▸ Task to carry out
In the forum thread on front disc brake drag, can you reproduce the passage that starts at "All the time, or" and ends after "the dropouts properly.", replacing "revolution" with "rotation" each time it appears?

══ Source extract

# front wheel disc brake drag...



## mmik (Oct 17, 2009)

I just noticed some drag on my front disc after my last ride, and I can't really seem to just wiggle it out. What am I supposed to do to fix this?


----------



## AndrwSwitch (Nov 8, 2007)

All the time, or just at certain spots in the revolution?

If it's once or twice a revolution, your rotor is warped. You can freak out about it or just go ride.

If it's all the time, either your brake pads aren't retracting all the way, there's dirt in the caliper, the caliper is misaligned, or the wheel's not seated in the dropouts properly.

What kind of brake?


----------



## mmik (Oct 17, 2009)

It's all the time, and I'm not sure what info you're asking for. It's a hydraulic disc break, what else do you need to know?


----------



## highdelll (Oct 3, 2008)

you should fix the title! 
I clicked here just to give you sh!t!


----------



## highdelll (Oct 3, 2008)

mmik said:


> It's all the time, and I'm not sure what info you're asking for. It's a hydraulic disc break, what else do you need to know?


haha! got ya!


----------



## mmik (Oct 17, 2009)

oh yea I can edit titles, can't I? XD

er... maybe not? I hate the site layout here. D:


----------



## bRyAZSig228 (Jan 25, 2010)

════
══ Source excerpt

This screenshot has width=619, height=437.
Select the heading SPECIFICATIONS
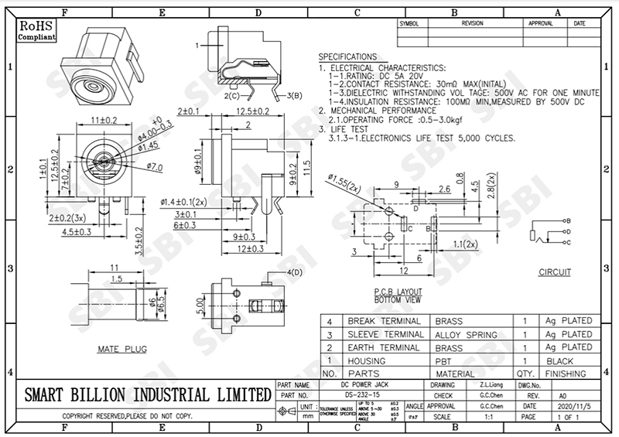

════

▸ Written response
All the time, or just at certain spots in the rotation?

If it's once or twice a rotation, your rotor is warped. You can freak out about it or just go ride.

If it's all the time, either your brake pads aren't retracting all the way, there's dirt in the caliper, the caliper is misaligned, or the wheel's not seated in the dropouts properly.